-- Data records follows --
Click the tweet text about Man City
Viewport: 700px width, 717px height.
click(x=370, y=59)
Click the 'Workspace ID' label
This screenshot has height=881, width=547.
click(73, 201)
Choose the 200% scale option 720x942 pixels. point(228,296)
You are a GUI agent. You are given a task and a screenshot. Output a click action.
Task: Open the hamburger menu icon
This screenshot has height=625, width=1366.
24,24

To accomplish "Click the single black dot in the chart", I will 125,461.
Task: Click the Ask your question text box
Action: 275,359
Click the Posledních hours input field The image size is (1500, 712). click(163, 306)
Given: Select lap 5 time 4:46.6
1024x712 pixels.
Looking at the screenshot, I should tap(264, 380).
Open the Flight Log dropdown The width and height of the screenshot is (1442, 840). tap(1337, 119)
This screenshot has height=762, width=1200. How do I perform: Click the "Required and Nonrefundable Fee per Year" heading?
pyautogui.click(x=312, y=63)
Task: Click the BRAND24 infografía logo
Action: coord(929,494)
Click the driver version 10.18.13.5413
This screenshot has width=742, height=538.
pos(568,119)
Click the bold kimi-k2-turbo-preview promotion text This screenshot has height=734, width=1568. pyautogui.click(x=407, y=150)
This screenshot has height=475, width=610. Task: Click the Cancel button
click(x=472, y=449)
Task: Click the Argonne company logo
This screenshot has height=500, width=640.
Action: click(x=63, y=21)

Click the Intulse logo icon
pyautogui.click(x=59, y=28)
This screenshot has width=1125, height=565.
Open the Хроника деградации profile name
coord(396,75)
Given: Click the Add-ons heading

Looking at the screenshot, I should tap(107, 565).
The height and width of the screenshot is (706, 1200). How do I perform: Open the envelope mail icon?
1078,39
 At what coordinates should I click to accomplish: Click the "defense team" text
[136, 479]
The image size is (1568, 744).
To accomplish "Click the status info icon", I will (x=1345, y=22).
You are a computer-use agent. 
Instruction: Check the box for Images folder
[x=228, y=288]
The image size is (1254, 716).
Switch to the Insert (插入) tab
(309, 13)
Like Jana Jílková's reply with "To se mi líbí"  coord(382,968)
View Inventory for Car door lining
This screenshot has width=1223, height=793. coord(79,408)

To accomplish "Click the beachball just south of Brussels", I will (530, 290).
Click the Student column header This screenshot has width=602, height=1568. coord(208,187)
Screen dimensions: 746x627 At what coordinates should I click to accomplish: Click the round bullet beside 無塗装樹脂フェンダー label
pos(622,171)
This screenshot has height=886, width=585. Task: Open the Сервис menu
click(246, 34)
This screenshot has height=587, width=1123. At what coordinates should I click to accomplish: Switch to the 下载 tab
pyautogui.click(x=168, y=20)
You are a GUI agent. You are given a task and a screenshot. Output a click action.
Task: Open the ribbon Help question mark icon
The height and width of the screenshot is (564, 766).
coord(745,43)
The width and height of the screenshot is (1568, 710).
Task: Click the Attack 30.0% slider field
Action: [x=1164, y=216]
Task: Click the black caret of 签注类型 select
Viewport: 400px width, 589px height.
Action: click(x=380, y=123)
-- Data records concluded --
_Problem description_
All lines above between those holding "Click the Posledních" and "Open the Flight", inclusive, must be set down unchanged, and no other line may be included.

_Answer for the task_
Click the Posledních hours input field The image size is (1500, 712). click(163, 306)
Given: Select lap 5 time 4:46.6
1024x712 pixels.
Looking at the screenshot, I should tap(264, 380).
Open the Flight Log dropdown The width and height of the screenshot is (1442, 840). tap(1337, 119)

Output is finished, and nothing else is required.